While many of the people on the eastern seaboard thus took an indefensible position in reference to the trans-Alleghany settlements, in the period immediately succeeding the Revolution, there were large bodies of the population of these same settlements, including very many of their popular leaders, whose own attitude towards the Union was, if anything, even more blameworthy. They were clamorous about their rights, and were not unready to use veiled threats of disunion when they deemed these rights infringed; but they showed little appreciation of their own duties to the Union. For certain of the positions which they assumed no excuse can be offered. They harped continually on the feebleness of the Federal authorities, and the inability of these authorities to do them justice or offer them adequate protection against the Indian and the Spaniard; yet they bitterly opposed the adoption of the very Constitution which provided a strong and stable Federal Government, and turned the weak confederacy, despised at home and abroad, into one of the great nations of the earth. They showed little self-control, little willingness to wait with patience until it was possible to remedy any of the real or fancied wrongs of which they complained. They made no allowance for the difficulties so plentifully strewn in the path of the Federal authorities. They clamored for prompt and effective action, and yet clamored just as loudly against the men who sought to create a national executive with power to take this prompt and effective action. They demanded that the United States wrest from the British the Lake Posts, and from the Spaniards the navigation of the Mississippi. Yet they seemed incapable of understanding that if they separated from the Union they would thereby forfeit all chance of achieving the very purposes they had in view, because they would then certainly be at the mercy of Britain, and probably, at least for some time, at the mercy of Spain also. They opposed giving the United States the necessary civil and military power, although it was only by the possession and exercise of such power that it would be possible to secure for the westerners what they wished. In all human probability, the whole country round the Great Lakes would still be British territory, and the mouth of the Mississippi still in the hands of some European power, had the folly of the separatists won the day and had the West been broken up into independent States.
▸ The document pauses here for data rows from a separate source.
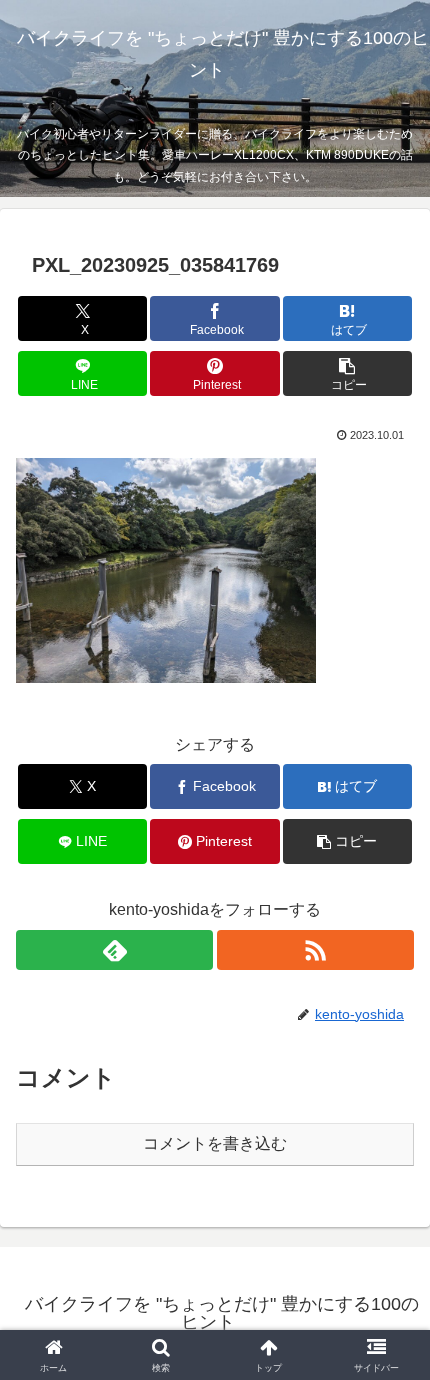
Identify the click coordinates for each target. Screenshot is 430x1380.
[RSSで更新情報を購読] (315, 950)
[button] (347, 373)
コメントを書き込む (215, 1143)
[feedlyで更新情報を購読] (114, 950)
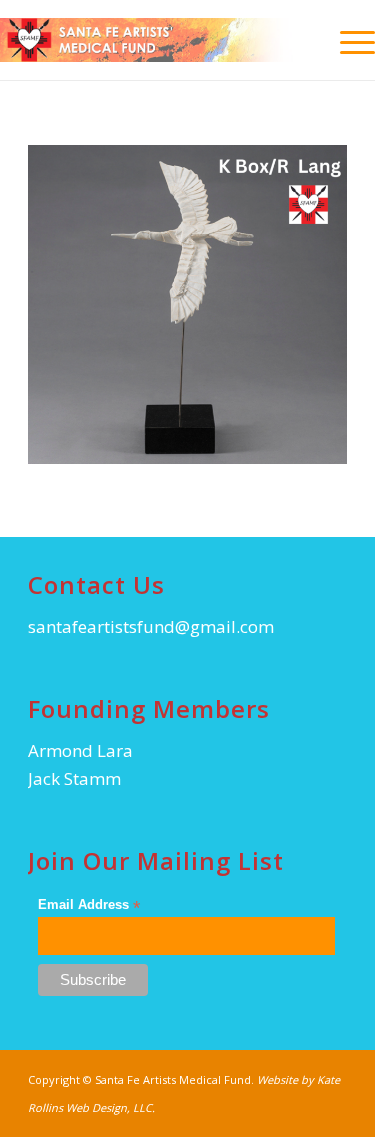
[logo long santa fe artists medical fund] (150, 40)
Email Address (89, 905)
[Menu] (347, 40)
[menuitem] (347, 40)
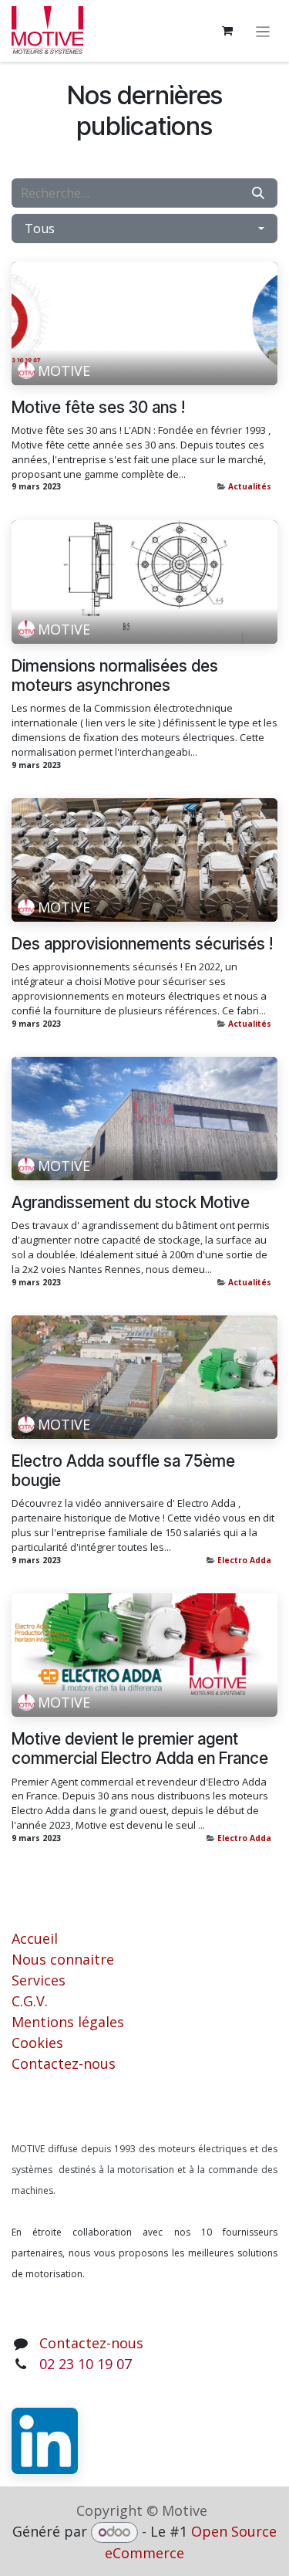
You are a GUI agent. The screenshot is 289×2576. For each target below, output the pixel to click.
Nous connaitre (63, 1959)
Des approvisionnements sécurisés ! (142, 943)
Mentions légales (68, 2021)
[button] (144, 228)
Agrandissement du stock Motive (131, 1202)
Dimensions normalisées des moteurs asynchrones (115, 675)
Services (39, 1980)
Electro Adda (244, 1560)
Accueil (35, 1938)
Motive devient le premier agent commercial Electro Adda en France (140, 1748)
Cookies (37, 2042)
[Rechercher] (258, 193)
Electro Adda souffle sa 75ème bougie (123, 1470)
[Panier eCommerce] (227, 31)
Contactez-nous (64, 2063)
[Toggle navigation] (263, 30)
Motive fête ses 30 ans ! (98, 407)
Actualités (249, 486)
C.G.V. (30, 2001)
Shortcomings of the Frontiersmen.

These shortcomings were not special or peculiar to the frontiersmen of the Ohio valley at the close of the eighteenth century. All our frontiersmen have betrayed a tendency towards them at times, though the exhibitions of this tendency have grown steadily less and less decided. In Vermont, during the years between the close of the Revolution and the adoption of the Constitution, the state of affairs was very much what it was in Kentucky at the same time. [Footnote: Pennsylvania Magazine of History and Biography, xi., No. 2, pp. 160-165, Letters of Levi Allen, Ethan Allen, and others, from 1787 to 1790.] In each territory there was acute friction with a neighboring State. In each there was a small knot of men who wished the community to keep out of the new American nation, and to enter into some sort of alliance with a European nation, England in one case, Spain in the other. In each there was a considerable but fluctuating separatist party, desirous that the territory should become an independent nation on its own account. In each case the separatist movements failed, and the final triumph lay with the men of broadly national ideas, so that both Kentucky and Vermont became States of one indissoluble Union.